Cranberries’ “Zombie”

I stumbled across The Cranberries on the NPR Tiny Desk Concerts.  They played their hit “Zombie” from the ’90s.  This Irish band was obviously coming from their own context in a song with strong words about the pain of violence and the deathly numbing of our brains as we silence ourselves: “When the violence causes silence, we must be mistaken…”  The haunting vocals of lead singer Dolores O’Riordan are prefect for the lyrics.  But I heard it in the wake of the mass slaughter in Las Vegas, the latest in a long string of mass killings to which we respond with mere prayers and no change in our laws or behavior.  “Zombie” the spirit of the times captures it perfectly.

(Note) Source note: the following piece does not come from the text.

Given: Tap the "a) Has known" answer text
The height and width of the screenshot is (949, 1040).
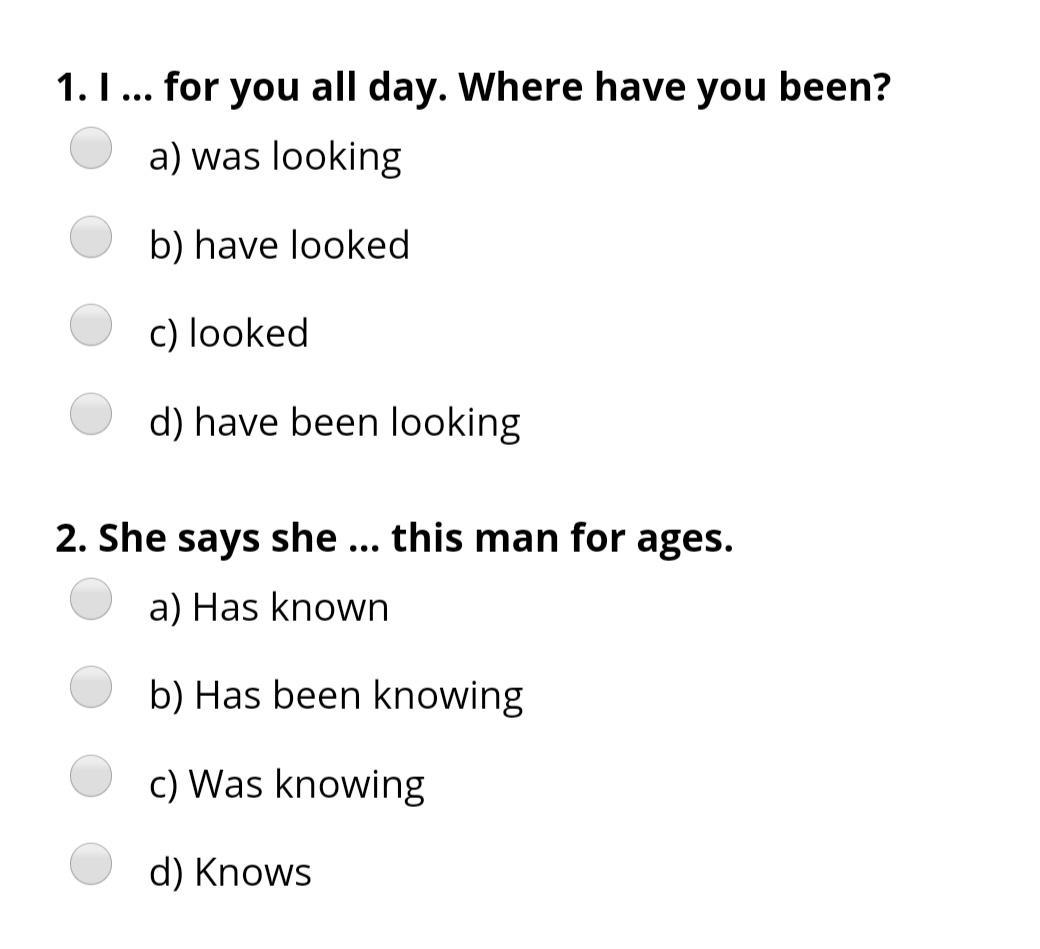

Catch The Cranberries in their Tiny Desk Concert:

UPDATE:

On January 15, 2018 Dolores O’Riordan died at age 46.  BBC article about her details her rage about the killing of two children in an IRA bombing that sparked her to write “Zombie.”  Click here to read BBC’s article.

UPDATE #@:

Bad Wolfes was going to do up update with Dolores O’Riordan, but she died the day they were going to record.  So Bad Wolfes proceed with the 2018 update, which references to drone warfare among other things.  As Tommy Vext said, “Her lyrics, confronting the collateral damage of political unrest, capture the same sentiment we wanted to express a quarter century later.  That is a testament to the kind of enduring artist Dolores was and will remain forever.  The band is donating the proceeds from the song to her children.